The relationship between good glycemic control and protection from macrovascular complications has been critically questioned. In ADVANCE and VADT, significant declines in the incidence rates of cardiovascular disease through improved glucose control could not be detected [137, 140]. The only study showing declines in cardiovascular events through tight glucose control was UKPDS [136]. More surprising were the ACCORD results, with a higher mortality observed in the intensive control group [141]. The negative impact of tight glycemic control was maintained in the long term follow-up, further suggesting the presence of a glycemic memory phenomenon in diabetic vascular complications [142].

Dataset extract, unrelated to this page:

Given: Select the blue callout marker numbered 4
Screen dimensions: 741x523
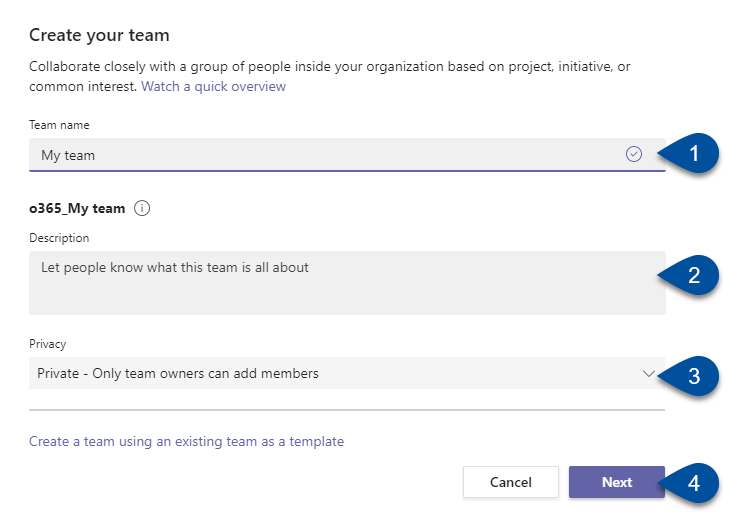Looking at the screenshot, I should click(x=689, y=483).
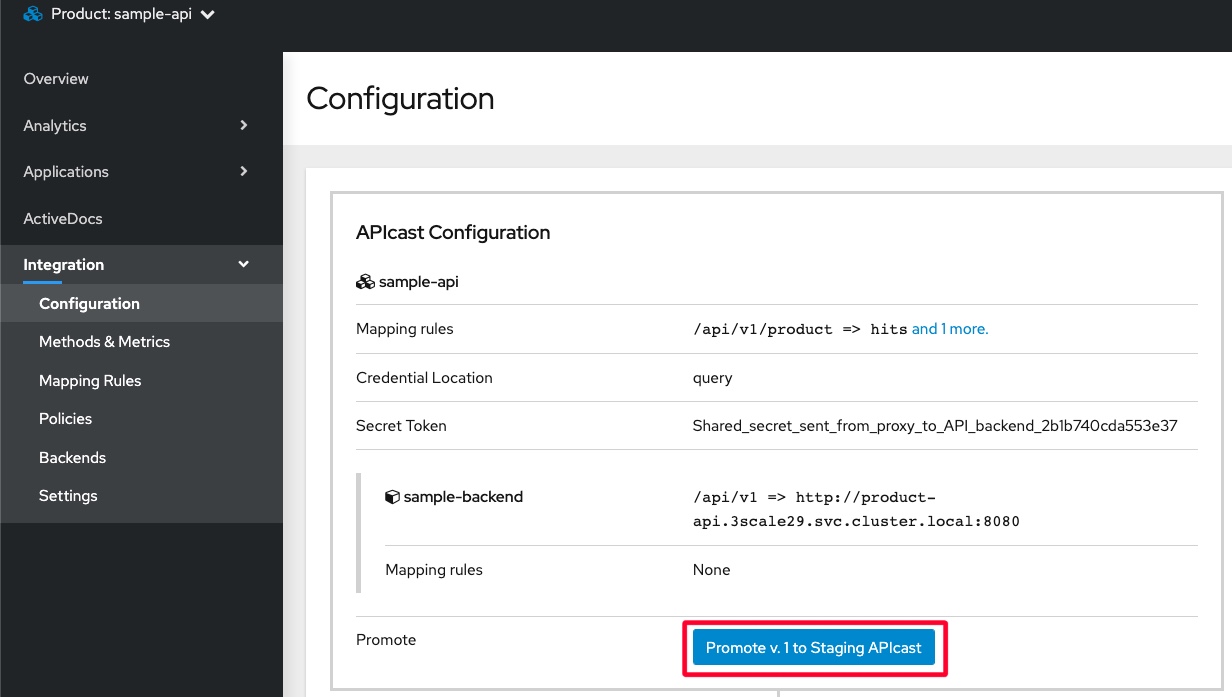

The different macrovascular complication rates may be caused by important design differences between ACCORD, ADVANCE, and UKPDS (Table 2). ACCORD and ADVANCE enrolled patients with longstanding diabetes (mean diabetes duration 8-12 years) and shorter follow-up durations (mean follow-up 5 years), as opposed to newly diagnosed subjects with T2D and 10 year follow-up in UKPDS. Also, baseline burdens of cardiovascular disease risk factors, medication regimens for diabetes control, rates of hypoglycemia, blood pressure and lipid control, and definitions used for the primary vascular outcomes were heterogenous across these studies, and could underlie the variability of results. Despite the problems associated with the different study designs, the results provided support for the ‘legacy effect’ in the case of macrovascular complications. Persistent hyperglycemia induces deleterious consequences in the vasculature which perpetuate even in the event of subsequent improvements in glucose control. These results underscore the need for early detection and appropriate therapeutic intervention in diabetes, with the need for moderate glycemic control (HbA1c 6.2-7%), as opposed to tight control (HbA1c ≤ 6.1%).

Concluding remarks

The clinical and pathophysiologic spectrum of T2D has expanded greatly with the detection of genetic determinants through high-throughput genetic studies. Although a susceptible genetic background appears to be necessary for the development of overt diabetes, it is only fully sufficient in rare Mendelian forms of diabetes. Western lifestyles, obesity, dietary supplements, exposure to organic pollutants, and glycemic control serve as examples of non-genetic environmental factors which ultimately interact with risk alleles in susceptibility genes to initiate the common forms of T2D and diabetic vascular complications. As opposed to the presently immutable and complex genetic heritability, exogenous risk factors are amendable by intervention, which may save a considerable proportion of patients from development of T2D and vascular complications.

GWAS results are used as a platform for gene-environment and gene-gene interaction studies. In the future, new avenues will be developed to reveal the intricate genetic architecture of complex diseases by performing targeted genome sequencing, whole-exome sequencing, or whole genome sequencing. The current data reflect decades of functional work to decipher the underlying biology. It is hoped that this research will ultimately translate into new therapeutic modalities.

Disclosure: The authors report no conflict of interests in relation to this work.